Потом Окаяма-сан медленно выдыхает. Продолжает работу, как будто ничего не случилось. Но руки дрожат. Едва заметно, но дрожат.
Я смотрю на татуировку. Потом на лицо Рэна. Потом снова на змей. Красиво и страшно одновременно — завораживает, не отпускает взгляд.
Работа мастера. Дорогая работа. Такую делают месяцами, может быть годами. Каждая линия требует сотен уколов иглы, каждая чешуйка — боль и кровь. Это не просто украшение. Это знак. Печать.
Знак шиноби.
Ниндзя.
Не самурай. Никогда не был самураем.
С Огуро связан не честью — деньгами. Контрактом. Работой.

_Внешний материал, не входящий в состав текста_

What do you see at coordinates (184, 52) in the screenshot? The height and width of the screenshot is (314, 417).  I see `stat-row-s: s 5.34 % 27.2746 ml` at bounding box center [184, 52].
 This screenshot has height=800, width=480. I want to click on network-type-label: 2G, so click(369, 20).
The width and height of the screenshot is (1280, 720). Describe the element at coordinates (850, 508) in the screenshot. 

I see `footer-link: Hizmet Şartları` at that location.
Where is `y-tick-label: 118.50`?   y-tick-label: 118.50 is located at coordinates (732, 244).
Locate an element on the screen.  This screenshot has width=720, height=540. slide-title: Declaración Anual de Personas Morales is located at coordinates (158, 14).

Если клан Огуро падёт — Рэн не станет ронином. Не будет обязан вспороть себе живот, чтобы последовать за господином в смерть. Он просто уйдёт. Найдёт другого хозяина, другую работу. Или не найдёт — будет жить как живут шиноби без заказов. В тени.

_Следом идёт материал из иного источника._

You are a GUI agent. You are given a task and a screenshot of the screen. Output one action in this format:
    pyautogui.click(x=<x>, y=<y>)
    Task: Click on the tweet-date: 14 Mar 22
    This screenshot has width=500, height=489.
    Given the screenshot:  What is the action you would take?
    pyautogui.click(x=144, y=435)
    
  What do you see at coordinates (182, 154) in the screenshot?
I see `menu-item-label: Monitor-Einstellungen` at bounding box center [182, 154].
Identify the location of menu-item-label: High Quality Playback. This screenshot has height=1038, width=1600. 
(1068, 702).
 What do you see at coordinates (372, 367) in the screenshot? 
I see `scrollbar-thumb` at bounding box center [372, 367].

Слышу, как Окаяма-сан резко выдыхает. Ножницы выпадают из рук, звенят о татами.
Потом лекарь медленно поднимает ножницы. Голос глухой:
— Дзиро. Воду. Ткань. Сакэ.
Сын не двигается.
— Но отец... это же...
— Знаю, — обрывает Окаяма-сан. — Делай, что сказано.
Дзиро уходит медленно, оглядываясь.
Лекарь смотрит на татуировку. Потом на меня.
— Ты знала?
Качаю головой.
— Нет. Клянусь.
Окаяма-сан кивает. Лицо каменное.
— Понятно.
Молчание. Потом крестьянин у двери — голос тихий, испуганный:
— Окаяма-сан... если не вылечим... он умрёт, и клан шиноби... они же узнают... пришлют людей...
Не договаривает.
Если Рэн умрёт — клан накажет деревню.
Второй крестьянин:
— Но если вылечим... мы же видели... все видели... шиноби не оставляют свидетелей...
Тоже не договаривает.
Если вылечат — Рэн вернётся потом. Или пришлёт других. Убрать тех, кто видел.
Проклятие: вылечишь — умрёшь, не вылечишь — умрёшь.
Все понимают.
Окаяма-сан смотрит на Рэна. На змей. На рану.
Потом на меня:
— Вылечу. Потому что если он умрёт, а ты жива — ты скажешь, что мы не помогли. И деревню сожгут. Всю.